[Items from a data source]
┄┄┄┄┄┄┄┄┄┄┄┄┄┄┄┄┄┄┄┄
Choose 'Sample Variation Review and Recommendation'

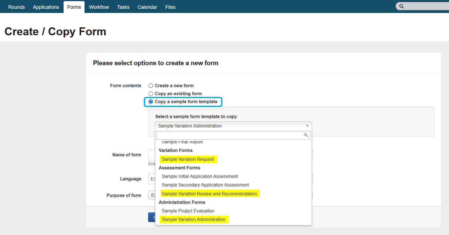pos(209,194)
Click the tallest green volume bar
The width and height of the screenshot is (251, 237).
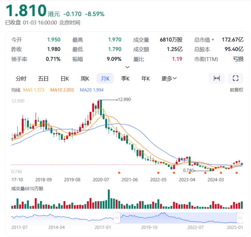pos(108,199)
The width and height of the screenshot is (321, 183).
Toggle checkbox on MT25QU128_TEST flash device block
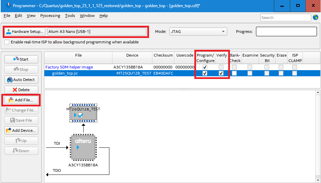point(81,115)

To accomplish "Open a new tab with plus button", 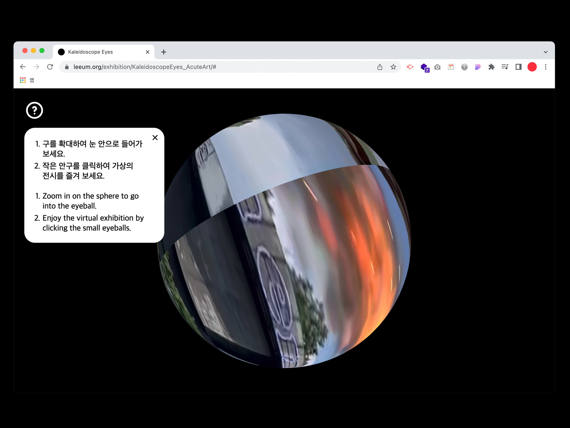I will (164, 52).
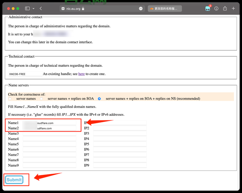Click the IP2 address input field
Screen dimensions: 242x193
[120, 128]
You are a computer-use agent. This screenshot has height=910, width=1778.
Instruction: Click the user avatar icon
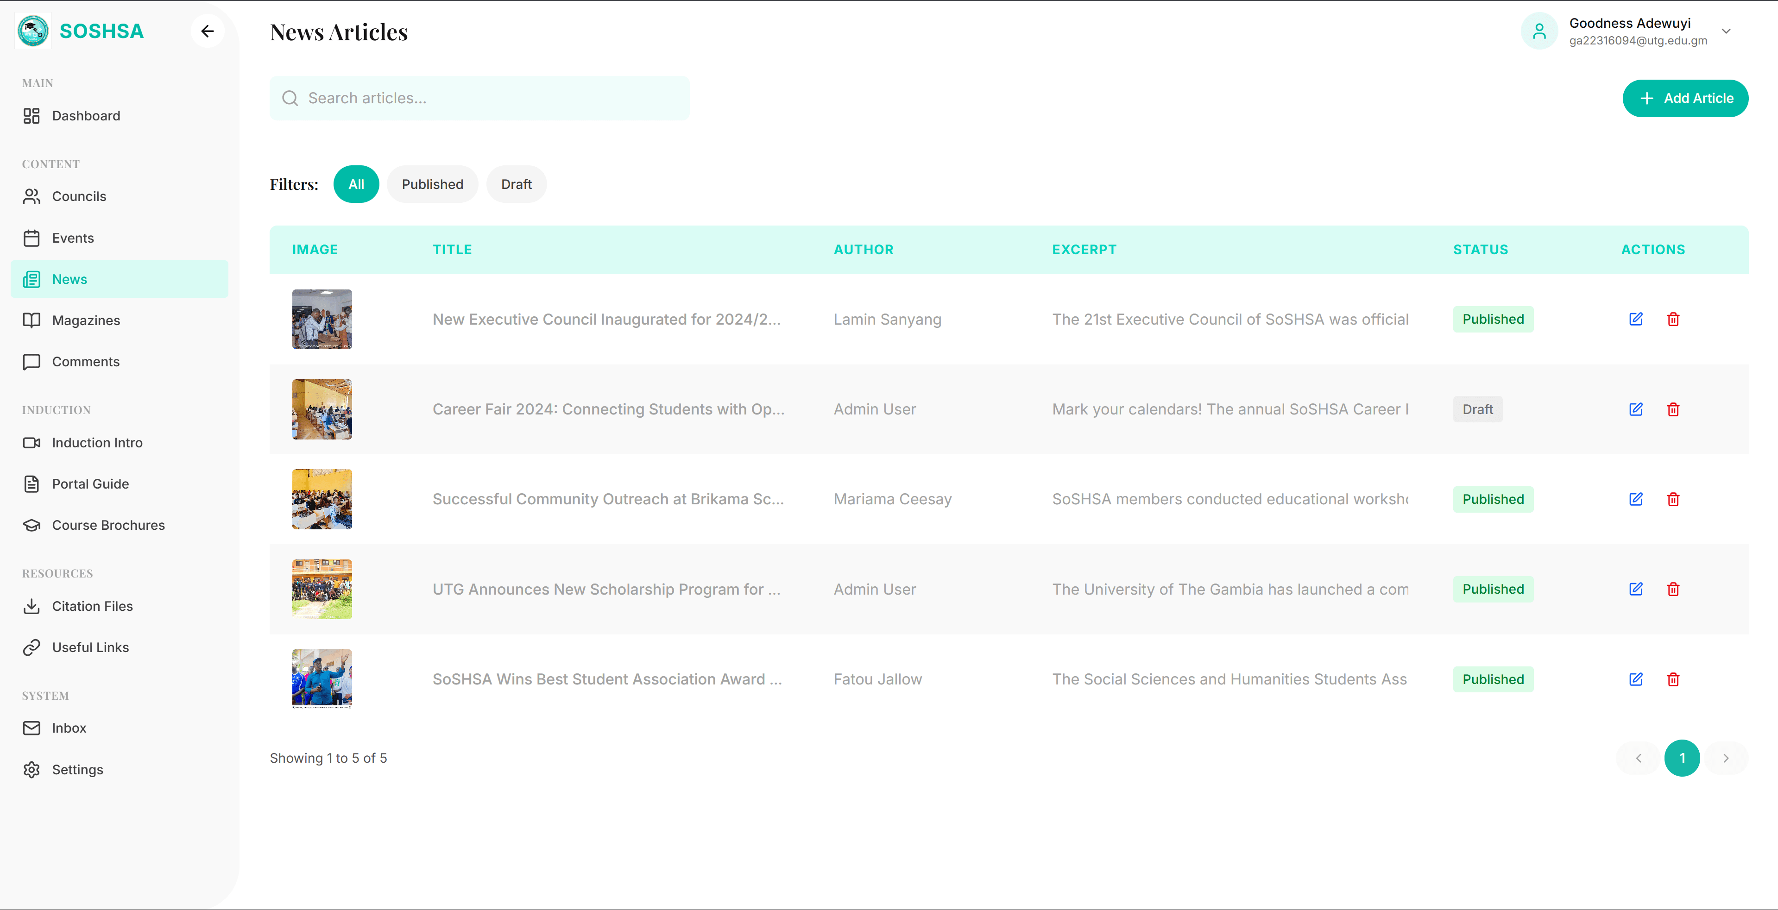point(1539,31)
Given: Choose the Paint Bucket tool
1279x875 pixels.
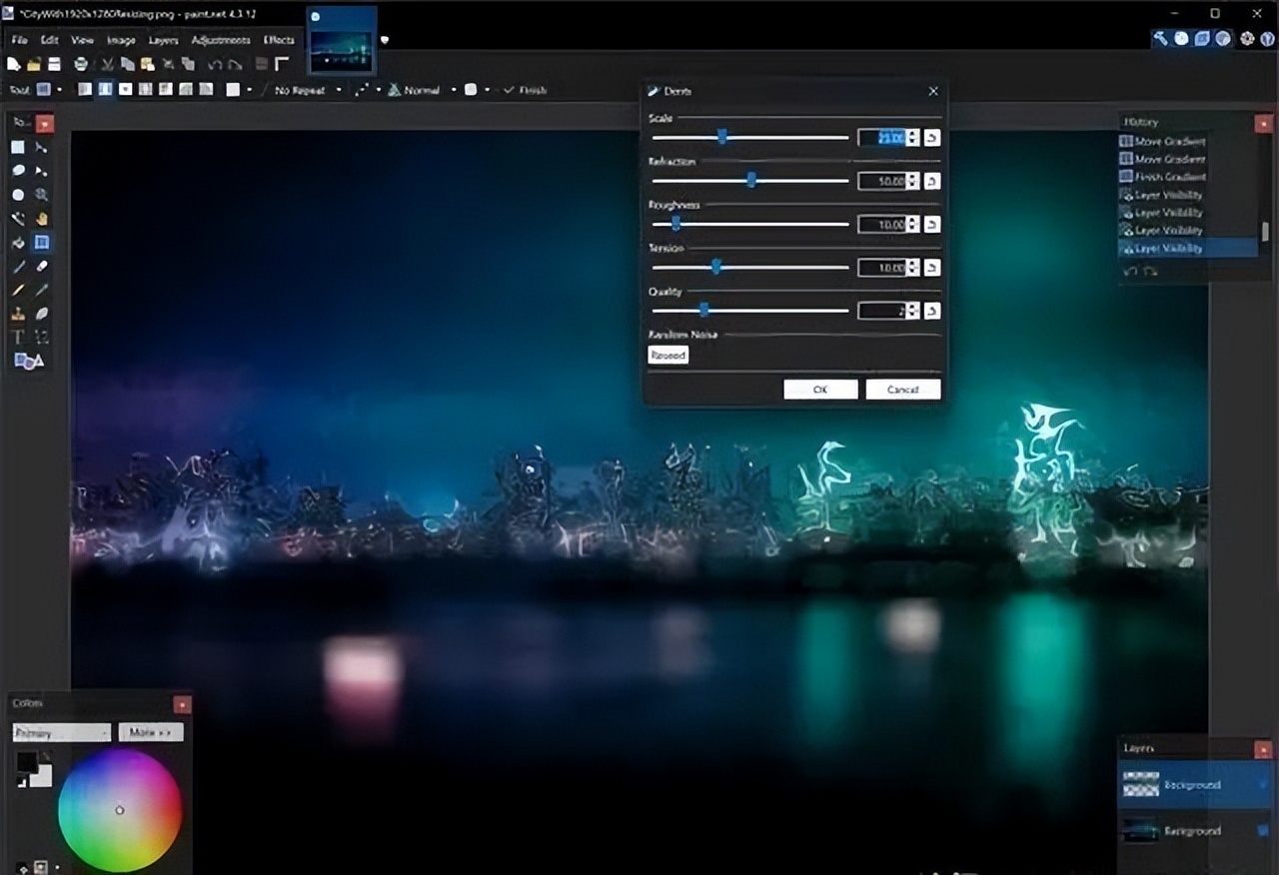Looking at the screenshot, I should tap(18, 243).
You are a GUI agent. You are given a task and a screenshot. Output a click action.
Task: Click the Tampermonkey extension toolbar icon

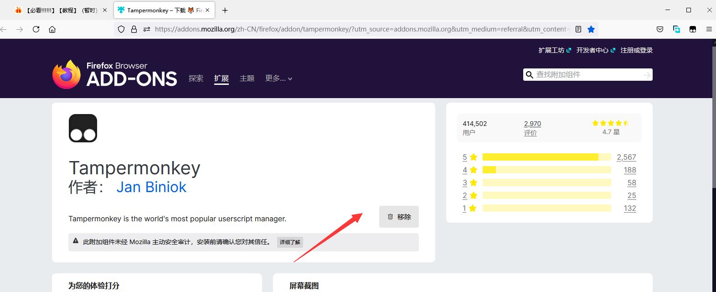point(693,29)
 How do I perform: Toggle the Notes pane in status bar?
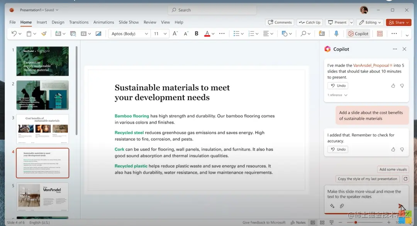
┄┄┄┄┄┄┄┄┄┄┄┄┄┄┄┄┄┄┄┄
- AIM OF THE TASK -
Could you reproduce the items word for word, starting at the line containing "You are a computer-use" and ending with the last line of the items, with the pictures left out?

- RESULT FOR THIS TASK -
You are a computer-use agent. This screenshot has height=910, width=1778.
Instruction: Click the user avatar icon
point(1539,31)
Given: Choose the Paint Bucket tool
1279x875 pixels.
Looking at the screenshot, I should tap(18, 243).
You are a GUI agent. You are given a task and a screenshot. Output a click action.
Task: Click the Tampermonkey extension toolbar icon

point(693,29)
 How do I perform: Toggle the Notes pane in status bar?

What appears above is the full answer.